Editor's Note: Welcome to .NET Rocks Conversations, excerpts from the .NET Rocks! weekly Internet audio talk show. This month's excerpt is from show 735, with Troy Hunt, a software architect and Microsoft MVP for developer security, author of OWASP Top 10 for .NET Developers, and creator of ASafaWeb -- the Automated Security Analyzer for ASP.NET Websites. Troy joins Carl and Richard in a discussion of the most prevalent security vulnerabilities that .NET and ASP.NET developers must deal with in their applications.
Carl Franklin: So, OWASP Top 10 for .NET Developers was your landmark series. Tell us about this.
Troy Hunt: OWASP is the Open Web Application Security Project. These guys have put together an open not-for-profit foundation to talk about web security in a very generic technology-agnostic fashion. They've laid down a bunch of risks; I call these the top 10 application security risks. This is a really fantastic resource, but I wanted to get something that was a little bit more specific to the .NET community.
CF: Sure.
TH: I really wanted to get thorough and create a resource that people could use that was very practical. I also wanted to just get under the covers and see how these things work -- so we know, for example, passwords that are only hashed and not salted or risk could break for us, but how do you do that? What does it look like? Same for something like intercepting unencrypted traffic. How do you actually do it? I want to go through and actually break the thing and then fix it and show everybody, OK, well, this is how in our favorite programming language we actually mitigate against these risks. And that's where the series came from.
CF: Can you give us a walk-through of the topics?
TH: Sure. There are 10 different vulnerabilities. We start out with injection. Injection may not only mean SQL injection for us. It might mean LDAP injection or any sort of query language injection where we can actually manipulate the execution of the query in a malicious way. So in a .NET world, we're looking at things like parameterized SQL. We're looking at Entity Framework or any other sort of ORM that breaks things down in parameters rather than allowing an attack that's like concatenating a query.

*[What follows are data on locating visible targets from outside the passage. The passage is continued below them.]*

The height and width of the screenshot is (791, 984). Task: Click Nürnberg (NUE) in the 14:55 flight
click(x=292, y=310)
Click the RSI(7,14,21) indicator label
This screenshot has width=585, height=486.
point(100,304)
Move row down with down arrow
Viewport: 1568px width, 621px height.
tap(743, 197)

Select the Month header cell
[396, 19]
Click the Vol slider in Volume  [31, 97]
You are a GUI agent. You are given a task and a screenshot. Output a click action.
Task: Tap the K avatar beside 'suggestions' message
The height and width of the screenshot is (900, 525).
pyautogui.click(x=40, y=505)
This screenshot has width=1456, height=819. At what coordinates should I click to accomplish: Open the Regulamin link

So number two, we go on to cross-site scripting. I think most people are probably pretty familiar with that. Keep in mind, these are in order of prevalence as well. So cross-site scripting is pretty prevalent.
CF: Cross-site scripting is what happens when somebody gets ahold of the JavaScript that's running in your browser when you click link x where you think it's going to take you, I don't know, to the next page or to the thing that you're reading, and it takes you to some website where some crazy stuff is installed. That happens mostly when you don't have a firewall. Can a firewall prevent cross-site scripting, or does it go through firewalls?
TH: No, it's not really a firewall thing. Cross-site scripting will hit you in a couple of different ways. So there's reflective cross-site scripting, where somebody will give you a link, and in sort of the classic cross-site scripting example, we say that link might have some JavaScript, which will execute on the browser or pop up in Outlook or something. That's just embedded in the URL simply because the application is taking that query string from the URL and writing it directly to the page, so an attack can actually start to control the markup or the JavaScript on the page.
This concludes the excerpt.